> [Provided passage]:

_ _ _ _


    I’ve also been amazed at how many freelance developers I have worked with make this schoolboy error. It’s easily done but has such serious consequences.

    Years ago, we added a reminder to check this in a large box on our ‘Website go-live checklist’, to make sure we never destroyed a client’s SEO in this way!

  • The robots.txt no crawl rule is also part of the “discourage search engines” mistake

  • Paul Dahlen says:

    Three very good things to put on a checklist indeed. Your article is an excellent gift to developers and clients as well, as you stated. I do have a problem with framing the article around the repeated word ‘incompetent.’ There’s nothing incompetent about discouraging bots while in development to avoid misdirected links (your #2) and simply forgetting to uncheck the box when going live. As you said, you’ve done it yourself and learned a hard lesson – like we all do. That’s not incompetence, it’s forgetfulness, which can be fixed with the checklist idea above. You could have written this entire article without once casting aspersions on other developers and still have done the same service.

    Indeed, if someone is making hundreds of thousands of dollars based on their SEO ranking, it probably wouldn’t be a good idea to hire a developer without strong references! A couple of sayings come to mind: ‘buyer beware’ and ‘you get what you pay for.’ To state that these horrible issues are solely caused by incompetence, particularly #1, is just off the mark.

    Regards, and thank you for sharing what you have learned through mistakes and learning.

    • It is incompetent to work on someone’s website without having basic processes in place to avoid simple but serious errors such as unticking the ‘Discourage search engines’ box. I agree that it’s responsible and normal to block search engines while a box is in development, but it is incompetent to leave these in place when the site is launched.

  • Luis says:

    Number 1 is an amateurish mistake that’s almost laughable. Any web developer who does deserves to be out of a job.

    Thanks for the excellent article. As a web developer myself, I always ensure that my client’s old website links will point to the new one after the redesign.

  • An interesting list, but not specificaly wordpress-related. Those are issues that happened on every CMS. It could be interesting, nevertheless, to work on an extended list of seo issues related on how the website are developped with the CMS (and the impact of some plugin if they’re not configured properly, such as Yoast).

  • Mari Kane says:

    Great points, thanks.

    Re: #1 Discourage Search Engines, how does this apply when you are re-developing a site on a different server, while the old site is still live somewhere else?

    • Hi Mari, you need to tick the Discourage Search Engines box while the site is still in development on the other server, but have a clear process to remember to untick it when it replaces the live site. It’s a useful tool and you should be using it – just don’t forget it when the site goes live!!

      • Fred Meyer Fred Meyer says:

        Hi both,

        What Katie recommends will definitely work.

        I personally recommend instead putting your site behind a Coming Soon page, meaning that its contents are not accessible without a login. Logged-in visitors (developers, site owners) see the site, and non-logged-in visitors (including search engines) just see the coming soon page. Since search engines can’t access the new content, they won’t index it.

        So this has the same effect as Discourage Search Engines is intended for–prevent Google from indexing content on a site in development–without the risk of you forgetting what you’ve done at launch. Coming Soon by SeedProd is a good plugin for this.

  • Nicola Yap says:

    Ohh, this list is already giving me a headache LOL. When we get a new client and have to revamp an already existing website orrrr change the domain name completely for SEO , it’s SUCH a headache and tedious process for everyone involved…. but alas it’s totally necessary. If only web developers ALL knew proper SEO procedure and built the websites with that in mind.. there’s seriously nothing more annoying than trying to optimize a site post-dev that’s just a sad mess SEO-wise. Oh well, guess it pays the bills so I really have no right to grumble.

_ _ _ _

Rewrite the part of the comment thread that opens with "Three very good" and closes with "the same service.", replacing "checklist" with "to-do list" throughout. The records have no connection to the comment thread.

> [Material shown]:

_ _ _ _

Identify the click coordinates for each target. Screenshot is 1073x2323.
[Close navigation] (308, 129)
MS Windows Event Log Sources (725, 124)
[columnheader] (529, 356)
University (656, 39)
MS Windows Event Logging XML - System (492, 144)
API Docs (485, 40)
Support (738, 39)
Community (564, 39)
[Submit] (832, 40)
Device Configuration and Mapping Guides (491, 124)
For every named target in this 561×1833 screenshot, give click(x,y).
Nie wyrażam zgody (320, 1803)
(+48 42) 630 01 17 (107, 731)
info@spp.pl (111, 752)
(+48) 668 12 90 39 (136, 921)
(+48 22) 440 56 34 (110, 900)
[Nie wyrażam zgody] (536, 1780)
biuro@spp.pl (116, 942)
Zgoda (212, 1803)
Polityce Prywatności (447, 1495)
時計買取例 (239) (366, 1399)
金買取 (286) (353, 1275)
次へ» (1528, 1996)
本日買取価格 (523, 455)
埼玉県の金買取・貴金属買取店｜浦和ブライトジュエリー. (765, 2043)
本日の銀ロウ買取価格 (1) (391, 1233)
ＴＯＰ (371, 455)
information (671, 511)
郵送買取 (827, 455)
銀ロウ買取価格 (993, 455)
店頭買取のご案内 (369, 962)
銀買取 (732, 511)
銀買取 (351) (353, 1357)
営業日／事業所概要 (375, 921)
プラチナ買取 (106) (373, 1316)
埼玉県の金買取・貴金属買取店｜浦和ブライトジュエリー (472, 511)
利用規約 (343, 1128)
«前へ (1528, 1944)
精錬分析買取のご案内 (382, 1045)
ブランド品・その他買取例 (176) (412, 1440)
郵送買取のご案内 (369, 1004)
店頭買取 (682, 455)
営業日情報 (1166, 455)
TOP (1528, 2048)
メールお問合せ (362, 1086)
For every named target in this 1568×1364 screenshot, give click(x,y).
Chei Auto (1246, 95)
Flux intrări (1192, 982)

_ _ _ _

> [The answer]:
Three very good things to put on a to-do list indeed. Your article is an excellent gift to developers and clients as well, as you stated. I do have a problem with framing the article around the repeated word ‘incompetent.’ There’s nothing incompetent about discouraging bots while in development to avoid misdirected links (your #2) and simply forgetting to uncheck the box when going live. As you said, you’ve done it yourself and learned a hard lesson – like we all do. That’s not incompetence, it’s forgetfulness, which can be fixed with the to-do list idea above. You could have written this entire article without once casting aspersions on other developers and still have done the same service.